# Solar for RV



## plottrunner (Apr 3, 2008)

Does anyone on here have experience with RV Solar Panels? I am looking for something to just keep my batteries charged when I am not on the mountain. Sometimes it's 2 weeks or more before in between trips to the mountain and in that time, my refrigerator running on LP drains the batteries and stops working. I have to charge the system with my generator when I get there and by the time my fridge cools down again, it's time to go home. I was thinking about installing this setup and was wondering if I have to unhook it when I turn my generator on or when I plug into AC when hookups are available?

https://www.amazon.com/dp/B00F9EO5O...4AXEFW3Z2XBYJEQA0&ie=UTF8&qid=1500327698&sr=1


----------



## DallanC (Jan 13, 2009)

I've been interested in this too... you are on the right track, but going about it in the (slightly) wrong way.

First step is to figure out the current amperage draw, that then will dictate just what you need in the way of solar panels to replenish charge. IIRC, Fridge draws 5-6ah and the Propane detector draws a surprising amount and people forget about it. I assume all other things are powered down. 

So first get a cheap amp meter, and test the total draw in a rest state (make sure fridge is running ). Then you can start doing the math to figure out solar needs. Remember Solar only hits its peak output when exactly facing the sun, so you need to increase the size / amount of solar panels to assume an average charge rate during daylight hours, as well as account for cloudy days etc etc.

Once you know the drain, its each to compute how long the current batteries last. They should have a ah rating on them. 

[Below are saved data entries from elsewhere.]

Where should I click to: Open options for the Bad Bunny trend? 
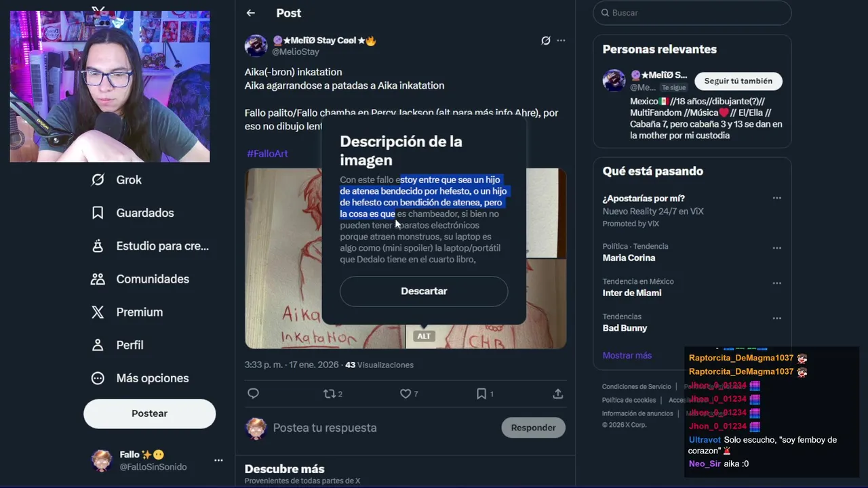pyautogui.click(x=777, y=318)
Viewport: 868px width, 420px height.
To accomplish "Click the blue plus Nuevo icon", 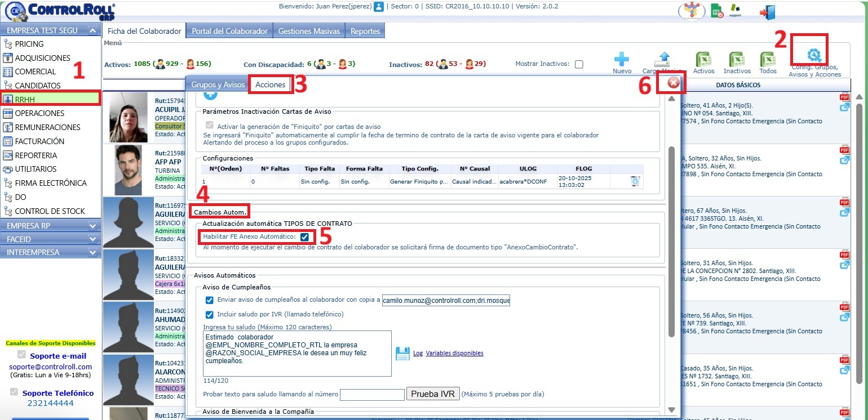I will coord(621,59).
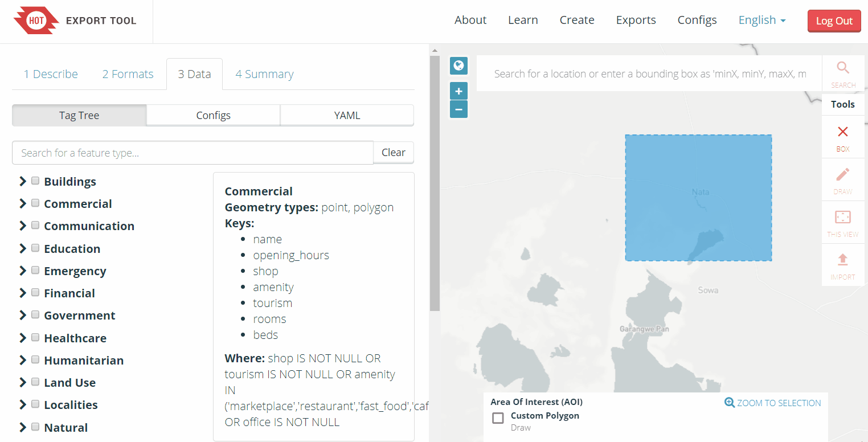Zoom in the map with plus button
The width and height of the screenshot is (868, 442).
click(458, 91)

Next remember the formula: Amps x Volts = Watts. With that you can figure out the wattage being used. 


So using "back of the napkin math": If your camper for example draws 20ah during a 24 hour day, you need 20ah x 12v = 240w. So you need to replace 240 watts of power loss daily to maintain current use. But, as panels only work during the day, you need to regen that during 12 hours or less. As panels have variable output depending on the angle between them and the sun, you need to account for times when they are less efficient (morning / evening). So while panels are rated at X wattage output, that is measured in a perfect scenario. In real world application, maybe the panels average 60% of max over a day, that means you would need to increase the overall output by an additional 40%, by adding additional panels.

Like I said, best place to start is to see what your draw is, then you can figure out from there what you need. The above example assumes keeping batteries charged at max, with X amount of daily drain. As you said, you might not care about that... just wanting to extend battery life from say, 7 days to 10.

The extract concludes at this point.